• _Given data_:

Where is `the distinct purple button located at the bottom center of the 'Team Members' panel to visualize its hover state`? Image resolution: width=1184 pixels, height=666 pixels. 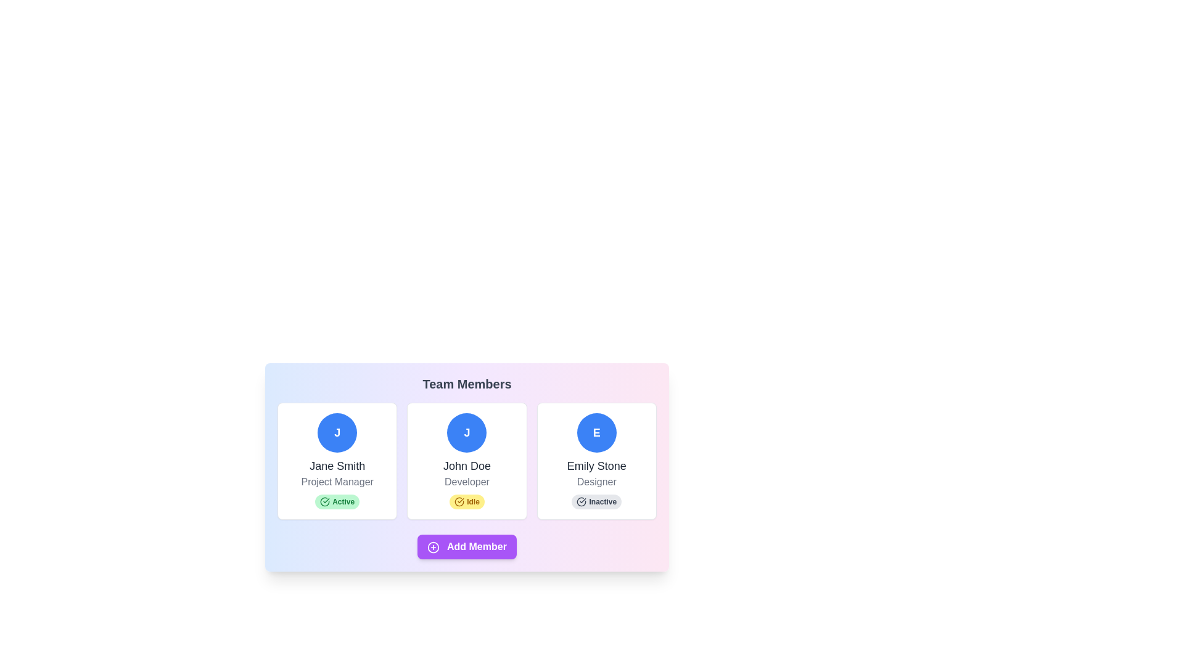 the distinct purple button located at the bottom center of the 'Team Members' panel to visualize its hover state is located at coordinates (466, 546).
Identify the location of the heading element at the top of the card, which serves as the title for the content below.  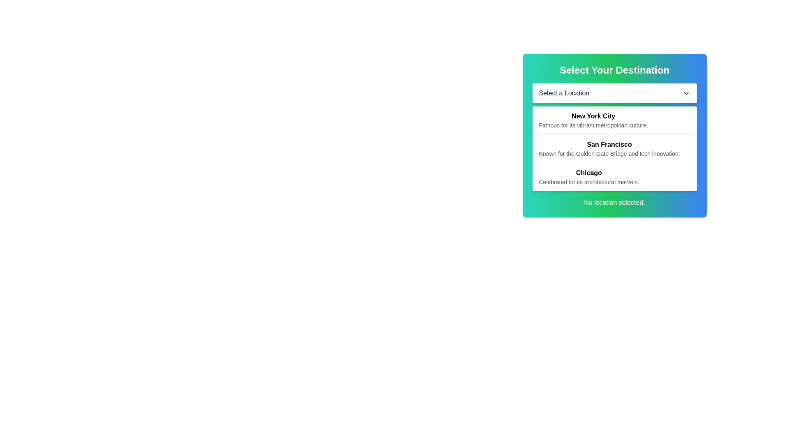
(614, 69).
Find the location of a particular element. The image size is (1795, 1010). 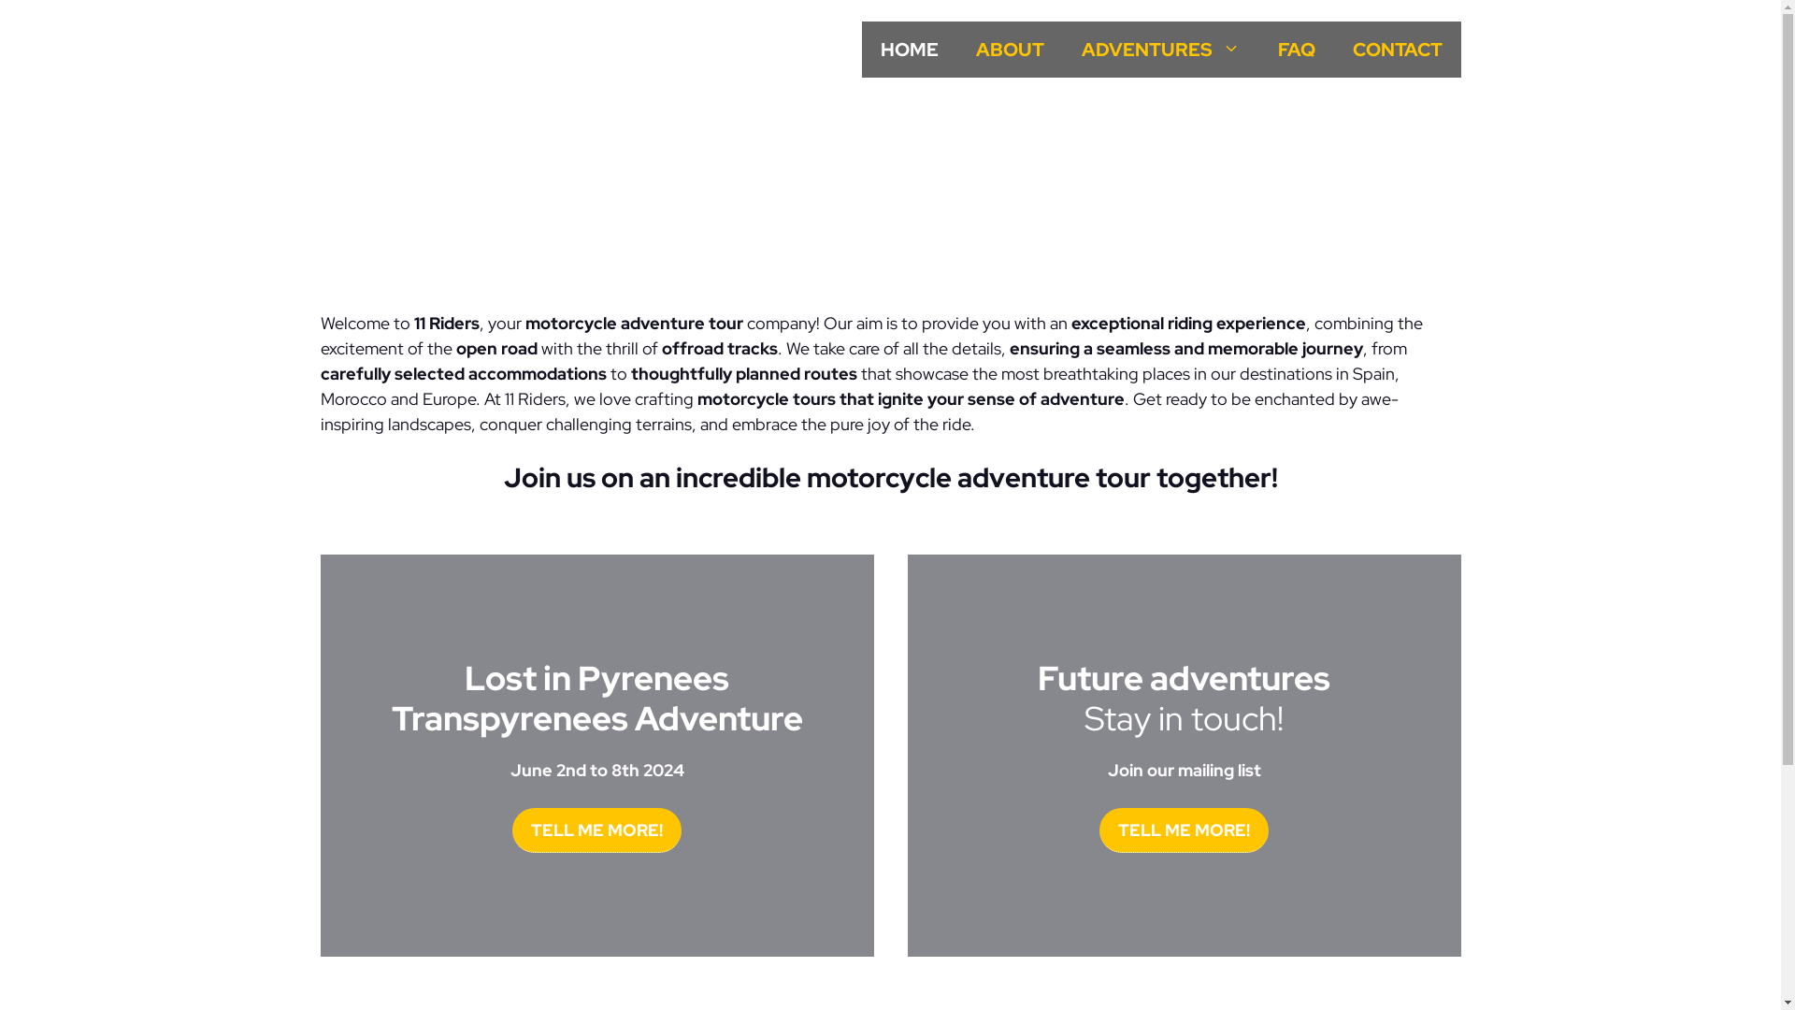

'CONTACT' is located at coordinates (1396, 49).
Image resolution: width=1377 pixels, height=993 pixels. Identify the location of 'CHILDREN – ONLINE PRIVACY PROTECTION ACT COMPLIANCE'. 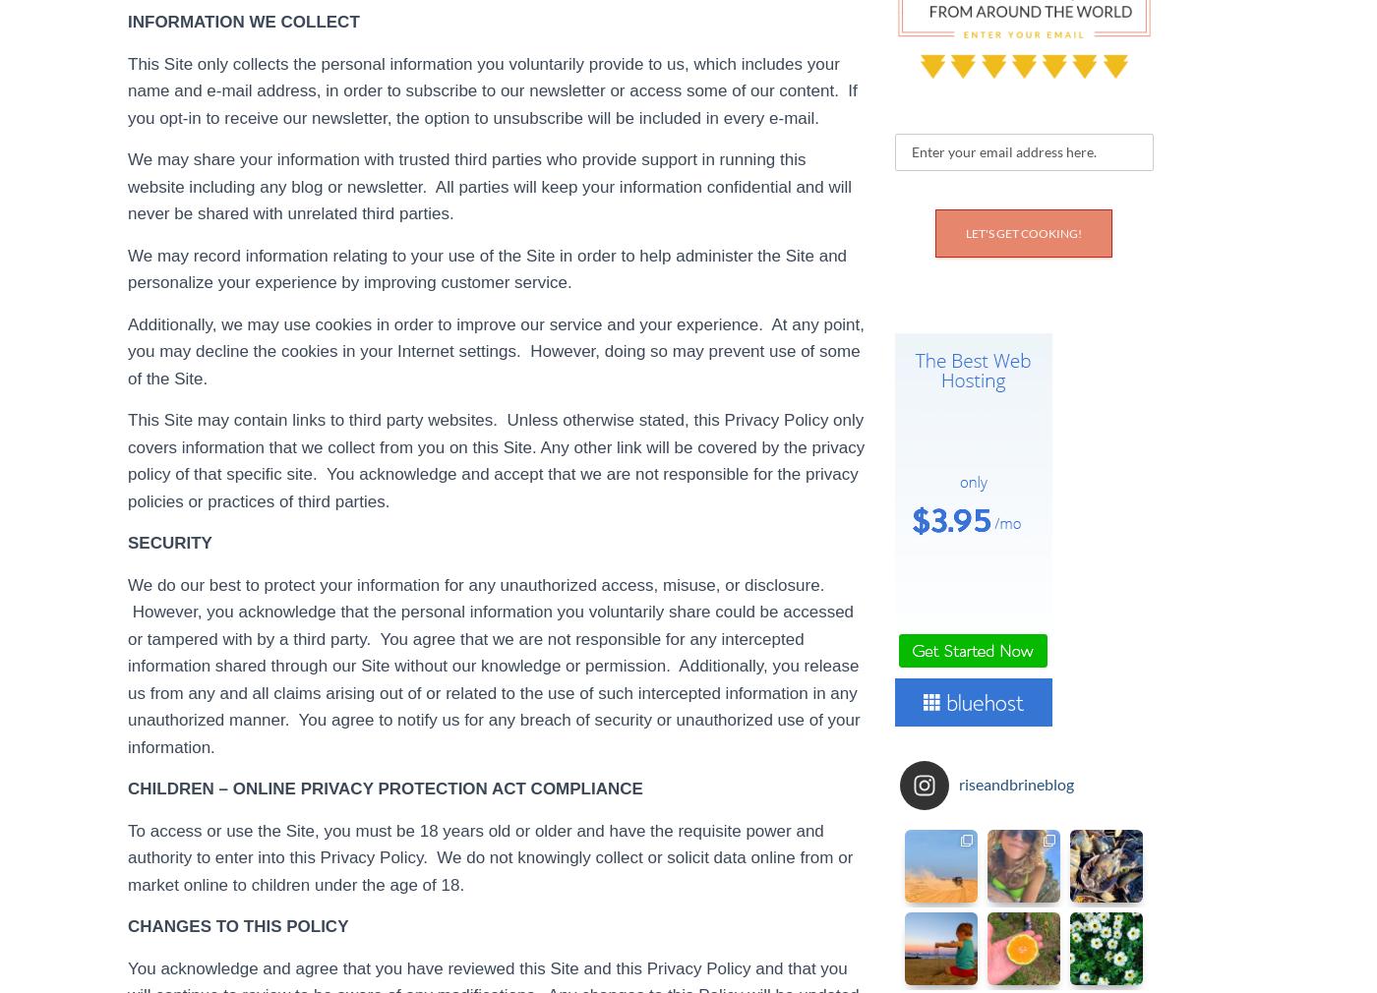
(385, 789).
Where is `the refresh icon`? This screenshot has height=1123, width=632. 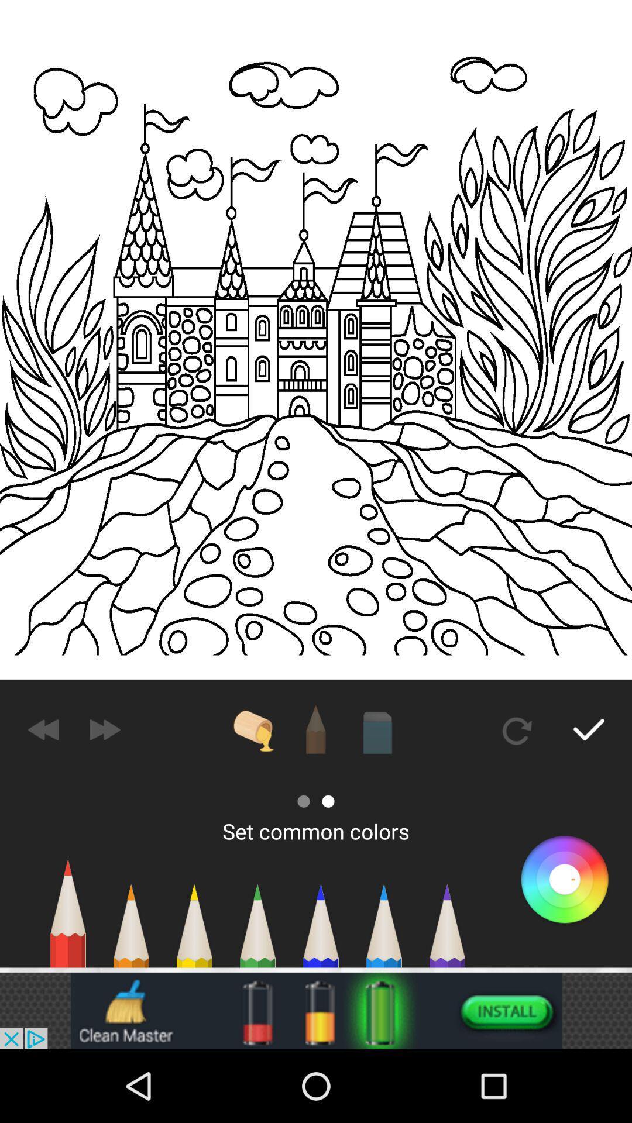
the refresh icon is located at coordinates (514, 781).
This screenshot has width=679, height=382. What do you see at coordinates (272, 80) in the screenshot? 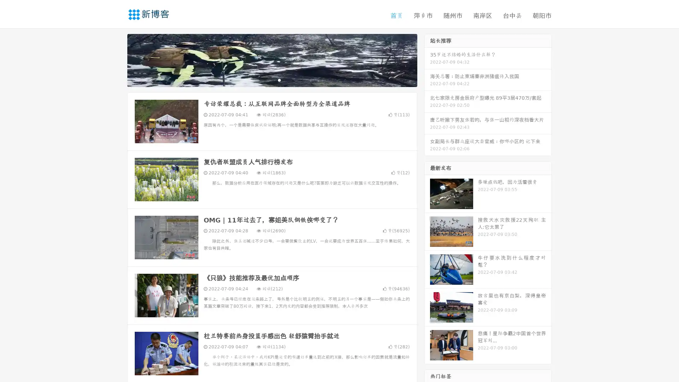
I see `Go to slide 2` at bounding box center [272, 80].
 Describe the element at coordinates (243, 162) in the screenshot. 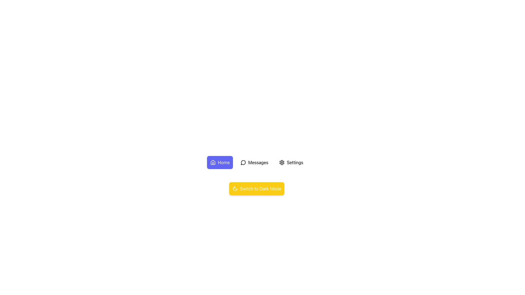

I see `the 'Messages' navigation icon, which visually indicates the related functionality and is positioned to the left of the 'Messages' label` at that location.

• _Requirements_:
Repeat verbatim everything from the row containing "This screenshot has width=679, height=382." down to the final row above, including both ends. Leave the pictures out.

• _Response to this task_:
This screenshot has width=679, height=382. What do you see at coordinates (272, 80) in the screenshot? 
I see `Go to slide 2` at bounding box center [272, 80].
 Describe the element at coordinates (243, 162) in the screenshot. 

I see `the 'Messages' navigation icon, which visually indicates the related functionality and is positioned to the left of the 'Messages' label` at that location.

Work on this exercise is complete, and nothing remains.